EXERCISE TASK ▸ Continue the committee hearing transcript on social clauses in public procurement, starting right after its last sentence.

╭─ DOCUMENT EXTRACT

In conclusion, we are not asking for favours because we are a local company. We are asking for recognition that there is local experience available that makes a contribution to the local economy and that that should be written into the social clauses. If private sector companies can demonstrate that they have local experience, that is fair enough; but the decision to use their services must be weighted. That has to be the case, not because we happen to be here, but because we are delivering an effective service for local people.
The Chairperson:
Thank you. That was a very good presentation. I invite members to ask questions.
Ms Purvis:
I am concerned about some of the issues that have been raised; particularly those raised by Derek Alcorn. The Committee must consider how to take some of those issues forward.
I would like to start with Anne Graham’s paper, if I may. She talked about a public procurement brokerage service. We received some evidence from the Ulster Community Investment Trust (UCIT) on its proposal for a brokerage service. How do you see a brokerage service working in the interests of the social economy sector?
Ms Graham:
On 13 May 2009, UCIT made a proposal to the Committee for Finance and Personnel for a brokerage service. We are working with UCIT, the School for Social Entrepreneurs in Ireland and the Charity Bank to explore the development of a brokerage service that could build the capacity of social enterprises so that they are assisted through the process and can secure successful contracts.
Ms Purvis:
Would such a brokerage service focus on the ability of social economy enterprises to secure public contracts for themselves? Another aspect of such a brokerage service might allow social economy enterprises to work in partnership with larger contractors to deliver, for instance, the social clause aspects of any future procurement contracts.
Ms Graham:
We are in the early stages of discussions about how the initiative would work. Clearly, the goal is for social enterprises to secure public contracts, but not just for the social aspects of such contracts. There is potential for social enterprises to secure subcontracts from larger contractors.
The door is wide open with regard to the potential for social enterprises. It is about building their capacity to secure large contracts, where possible, and subcontracts.
Ms Purvis:
There has been an aversion to including social clauses in public procurement contracts. Hopefully, the value that such clauses bring will be drawn out through our inquiry. If that does happen, will more emphasis be placed on social economy enterprises to deliver social clauses through contracts? Will the private sector seek to build relationships with, for instance, community and voluntary organisations to deliver social clauses in contracts? Alternatively, will it be an opportunity for social economy enterprises and the community and voluntary sector to bid for contracts in their own right?
Ms Graham:
Social clauses should not be seen as being separate from any main public procurement contract. As stated in the presentation, social clauses should be built in at the outset, and there should be an equal focus on economic and social outcomes. We are not looking for preferential treatment for social enterprises with regard to public procurement; we are looking for a level playing field. If social clauses are included at the outset, social enterprises will be able to compete against private sector organisations, enter into partnerships with them, or come together with other social enterprises and voluntary organisations to make the best possible bids for contracts.
The Chairperson:
As part of the inquiry so far, a lot of our talk about social clauses has centred round the benefit that they will have for the regeneration of local communities and the employment of local people. Ms Marin touched on local experience and expertise. Should those be included as part of the social clauses? Social clauses are about not only the regeneration of a local community; they are about looking at the best delivery mechanism that is available for expertise and experience.

╰─
╭─ EXTRACTED INFORMATION

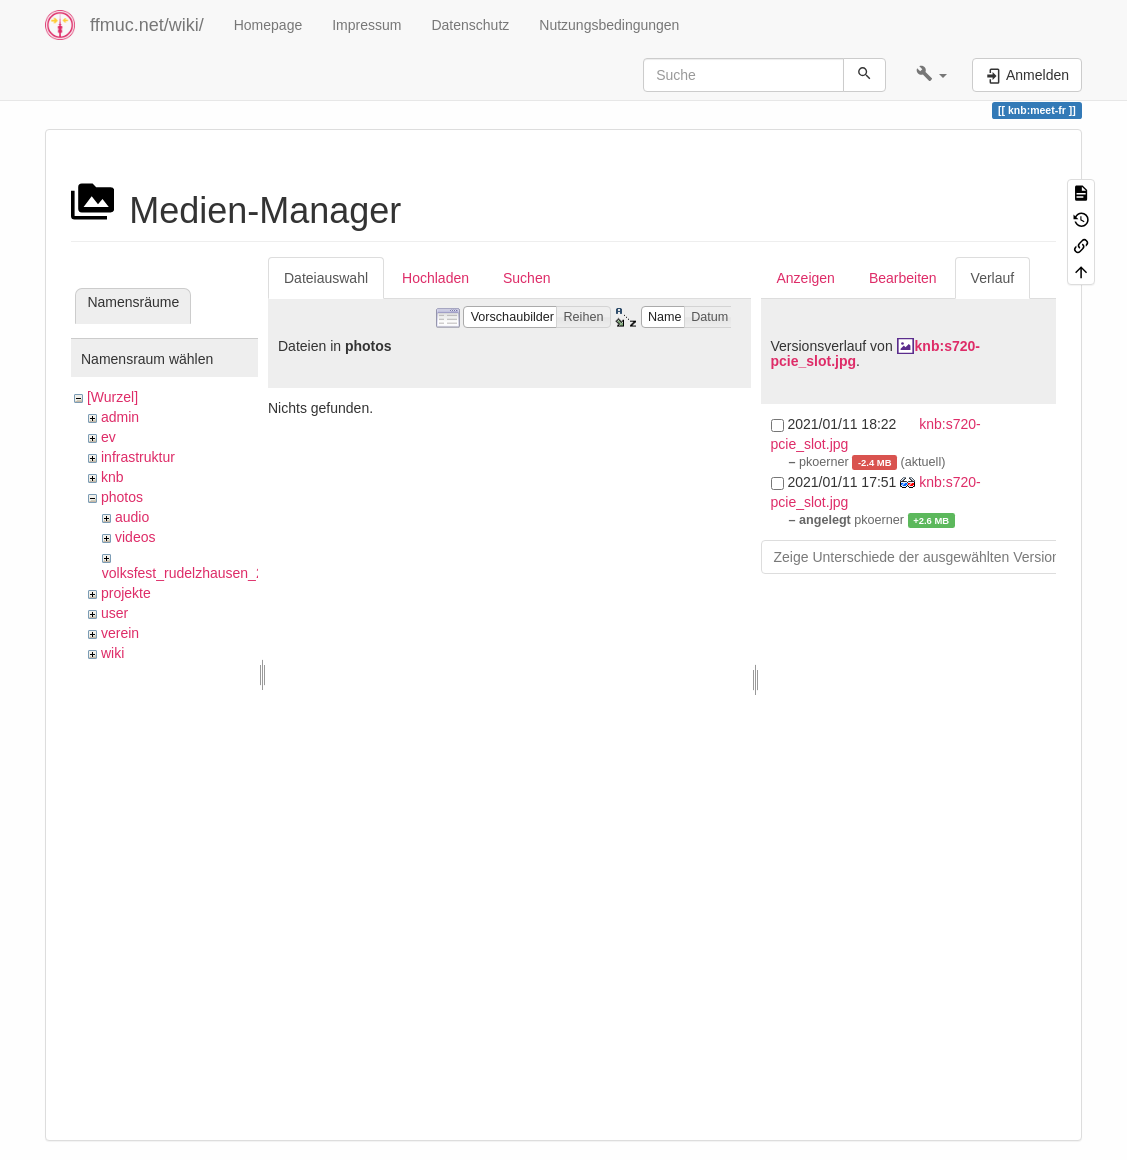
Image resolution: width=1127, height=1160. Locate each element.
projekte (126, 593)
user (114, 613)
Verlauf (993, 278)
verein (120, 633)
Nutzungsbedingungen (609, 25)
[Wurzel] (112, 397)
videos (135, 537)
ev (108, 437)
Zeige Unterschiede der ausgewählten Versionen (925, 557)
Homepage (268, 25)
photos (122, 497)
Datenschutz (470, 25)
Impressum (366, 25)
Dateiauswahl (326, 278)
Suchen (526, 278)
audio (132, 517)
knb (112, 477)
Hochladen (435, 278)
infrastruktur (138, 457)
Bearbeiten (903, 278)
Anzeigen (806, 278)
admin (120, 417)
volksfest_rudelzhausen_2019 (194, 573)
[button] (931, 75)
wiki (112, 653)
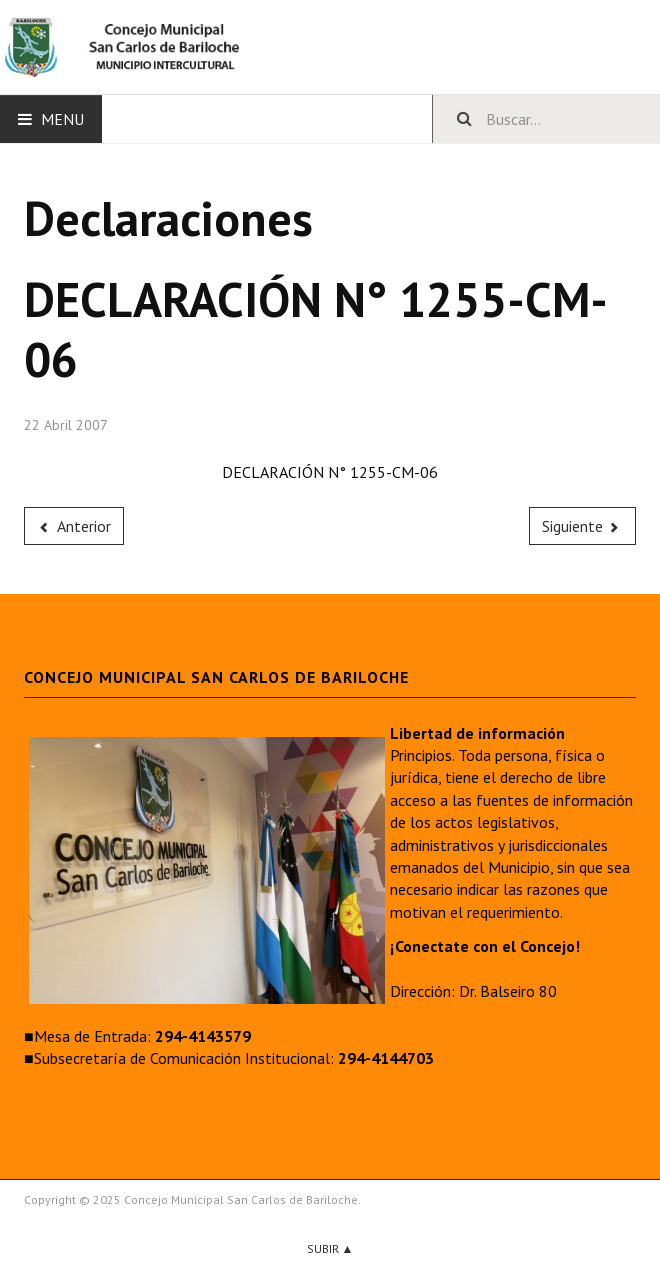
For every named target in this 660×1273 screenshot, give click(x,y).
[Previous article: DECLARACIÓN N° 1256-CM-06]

╰─
╭─ EXTRACTED INFORMATION

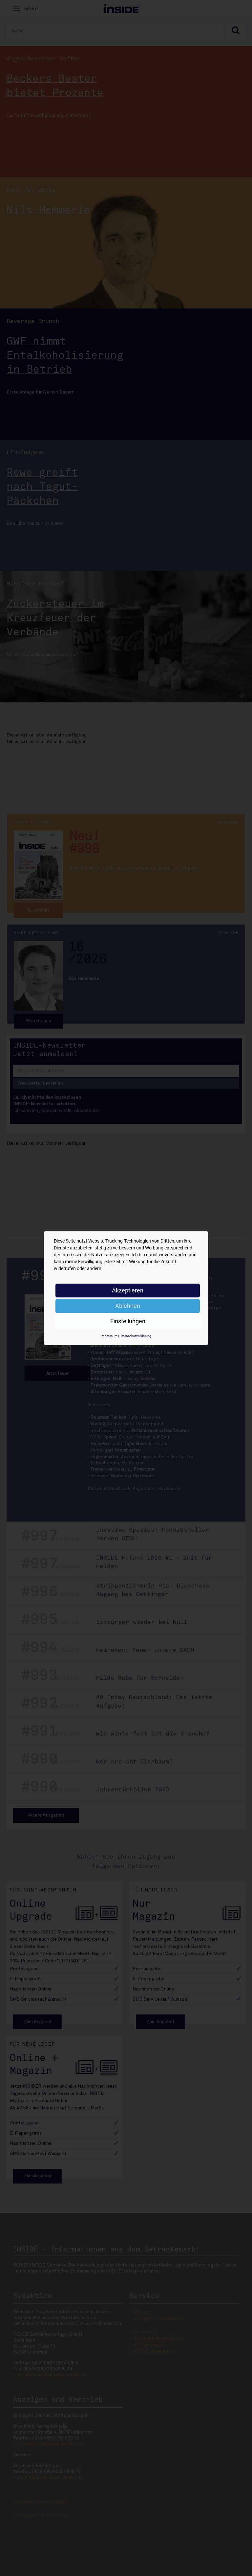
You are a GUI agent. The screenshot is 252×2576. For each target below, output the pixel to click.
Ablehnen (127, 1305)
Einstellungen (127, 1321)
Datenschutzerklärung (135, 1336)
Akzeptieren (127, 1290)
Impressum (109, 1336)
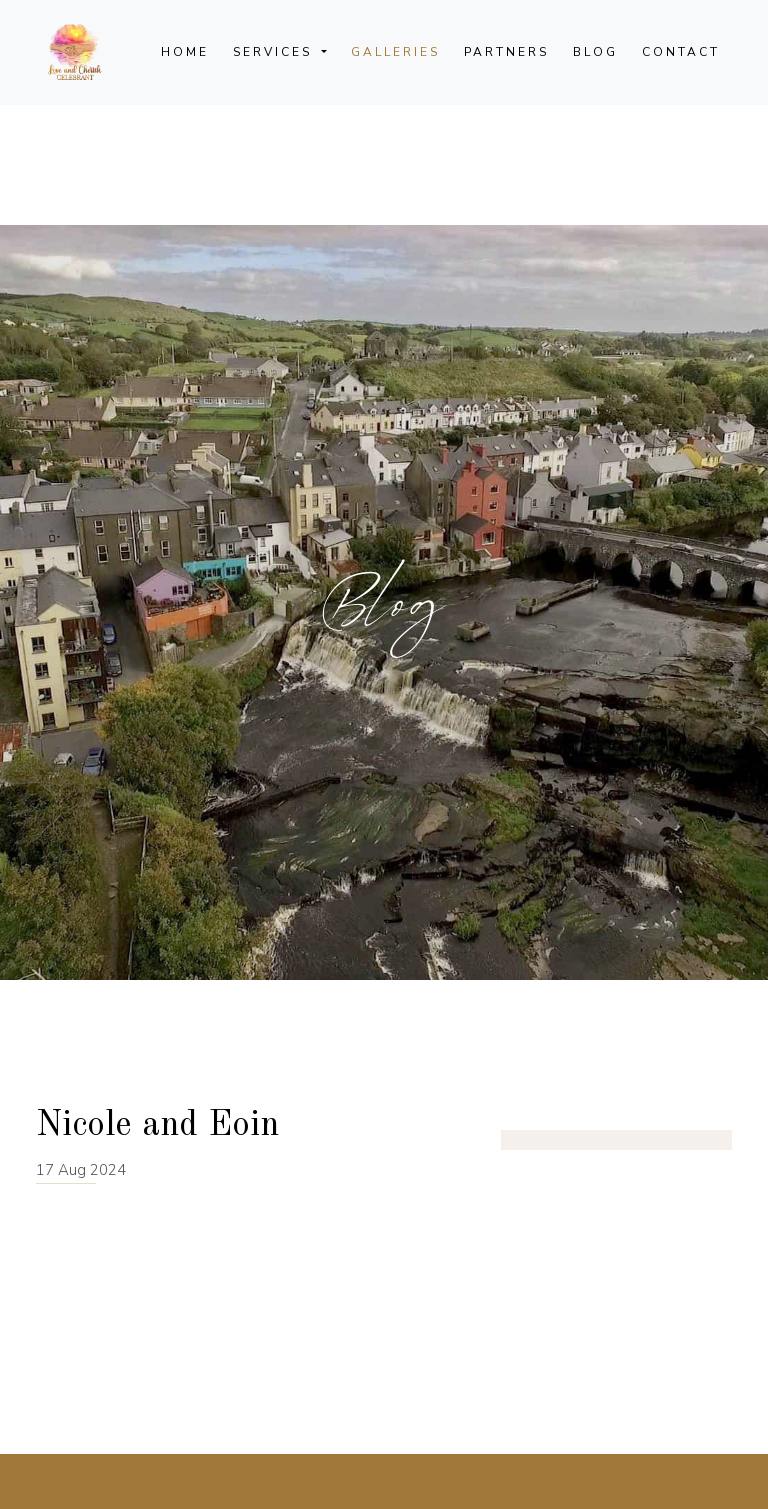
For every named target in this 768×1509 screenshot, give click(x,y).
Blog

╰─
╭─ EXTRACTED INFORMATION

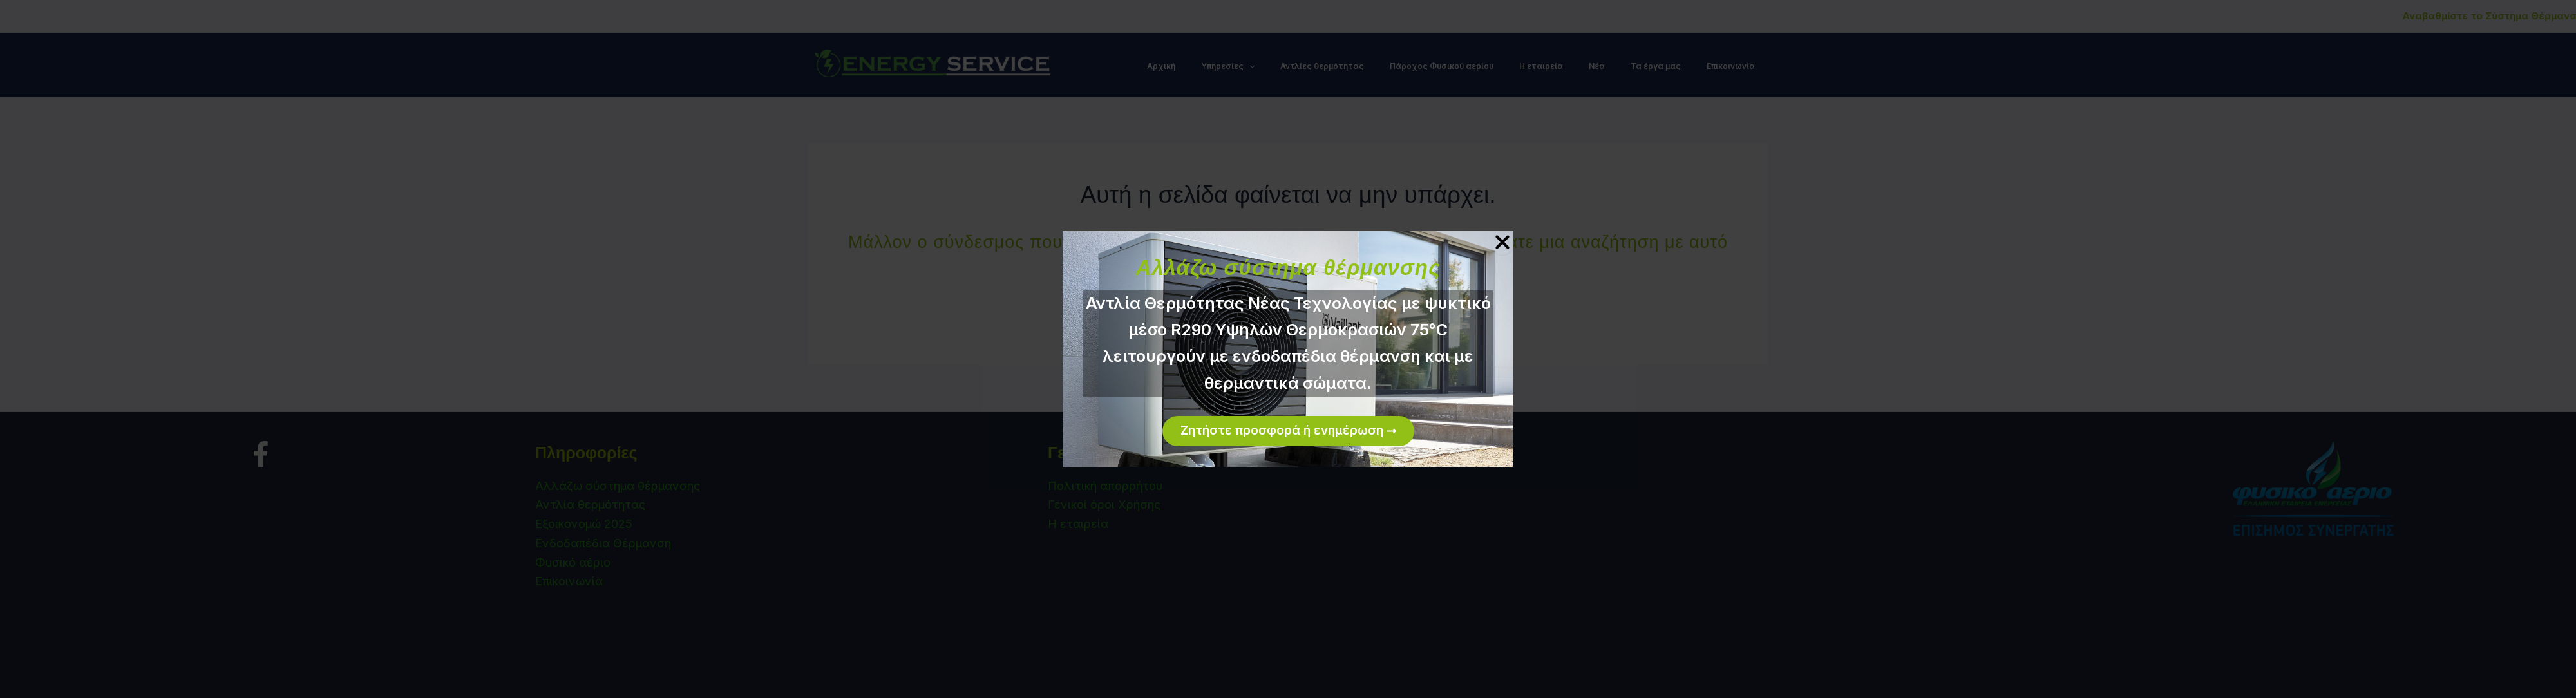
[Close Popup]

╰─

RESPONSE TO THIS TASK ▸
Ms Graham:
Departments, or councils, who are looking to purchase services should consult with users, clients and organisations with experience of delivering such services, particularly if they have been evaluated and have proved to be effective. Such was the case in the example that Mr Alcorn highlighted. Why ignore that expertise and experience and merely go for something else?
Mr McLaughlin:
I am concerned about the significant development that there has been in the social economy sector over the past number of years. Enormous “social capital”, as I call it, has been built up. However, we are in a situation in which, in particular, European peace moneys have started to dry up. I prefer to use the expression “social capital” because it seems to command the attention of those who are spending money and who value money more than the idea of social value. There is probably a challenge on the social economy sector to help CPD and the system understand the enormous resource that has been developed here in the past number of years. There is huge experience, and if one took the time to calculate what it would cost to substitute it, one would see that it would cost a fantastic amount of money.
We have to find some way of helping the people who are administrating the capital investment programme to recognise that they have a quite remarkable resource on their doorstep. I think that they need help to do that. We can complain about this, but in the meantime the sector will shrink and it will begin to lose people. For understandable economic reasons, people with such skills will eventually take them to the marketplace. That would be detrimental. Does the network accept that?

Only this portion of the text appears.